Despite protestations from some politicians that many local residents waste water, Orange County residents use less water per capita than their counterparts in Sacramento, where water is not metered. The average Orange County resident uses about 205 gallons a day, contrasted with 300 in Sacramento, where the average rainfall is three times greater.

Still, local municipal and water officials are worried about the two-year dry spell.
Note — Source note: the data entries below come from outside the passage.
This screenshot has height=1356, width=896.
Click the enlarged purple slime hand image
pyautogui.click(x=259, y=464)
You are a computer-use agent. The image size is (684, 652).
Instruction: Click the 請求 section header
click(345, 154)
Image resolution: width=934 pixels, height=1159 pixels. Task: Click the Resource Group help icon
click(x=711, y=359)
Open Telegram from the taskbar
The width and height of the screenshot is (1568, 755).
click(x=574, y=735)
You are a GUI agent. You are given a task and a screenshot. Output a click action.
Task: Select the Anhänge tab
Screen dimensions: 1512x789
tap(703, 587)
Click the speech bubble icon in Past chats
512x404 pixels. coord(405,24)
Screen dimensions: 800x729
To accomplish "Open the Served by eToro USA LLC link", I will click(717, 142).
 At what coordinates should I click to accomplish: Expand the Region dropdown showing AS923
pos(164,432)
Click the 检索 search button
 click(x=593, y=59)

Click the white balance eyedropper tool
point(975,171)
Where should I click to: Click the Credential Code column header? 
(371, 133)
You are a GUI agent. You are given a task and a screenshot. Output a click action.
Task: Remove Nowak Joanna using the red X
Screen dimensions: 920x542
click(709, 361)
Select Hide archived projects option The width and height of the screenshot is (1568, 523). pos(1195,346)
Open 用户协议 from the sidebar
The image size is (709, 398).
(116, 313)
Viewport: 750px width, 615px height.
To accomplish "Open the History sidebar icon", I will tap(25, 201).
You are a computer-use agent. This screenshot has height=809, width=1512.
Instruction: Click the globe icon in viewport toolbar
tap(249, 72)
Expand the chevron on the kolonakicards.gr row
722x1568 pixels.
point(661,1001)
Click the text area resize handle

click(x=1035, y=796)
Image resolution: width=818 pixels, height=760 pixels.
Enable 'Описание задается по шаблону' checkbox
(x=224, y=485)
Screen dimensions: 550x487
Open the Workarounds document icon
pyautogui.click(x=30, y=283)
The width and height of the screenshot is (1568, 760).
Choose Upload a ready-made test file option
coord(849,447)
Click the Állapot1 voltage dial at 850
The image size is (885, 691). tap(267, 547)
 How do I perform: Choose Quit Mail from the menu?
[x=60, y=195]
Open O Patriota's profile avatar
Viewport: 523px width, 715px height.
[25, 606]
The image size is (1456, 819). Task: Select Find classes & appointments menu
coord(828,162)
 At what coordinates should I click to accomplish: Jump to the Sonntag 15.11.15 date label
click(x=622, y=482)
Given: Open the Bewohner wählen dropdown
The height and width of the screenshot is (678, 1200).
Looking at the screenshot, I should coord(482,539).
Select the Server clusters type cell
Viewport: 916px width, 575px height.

The Municipal Water District of Orange County, a large water wholesaler handling water for 60% of the county users, has formed a special committee to review its emergency drought plan drawn up in 1976. The plan calls for a series of graduated measures leading up to mandatory rationing to cut consumption up to 20% or more in a drought.

“There’s no question the local water community is keeping a close eye on the situation,” said Adjarian, the agency’s drought management expert said. “Mother Nature is hard to predict.”

The biggest enemy, said Orange County Supervisor Harriett Wieder, is apathy.

Wieder, chairwoman of the Southern California Water Committee, a coalition of city and county officials seeking regional solutions to water problems, said that in the “short term, we are prepared” for a drought.

“But the time will come when a major three- or four-year drought will hit,” she said. “Unless we continue to push conservation and make people aware of the fragile nature of our water situation, that drought could be an economic disaster for the region.”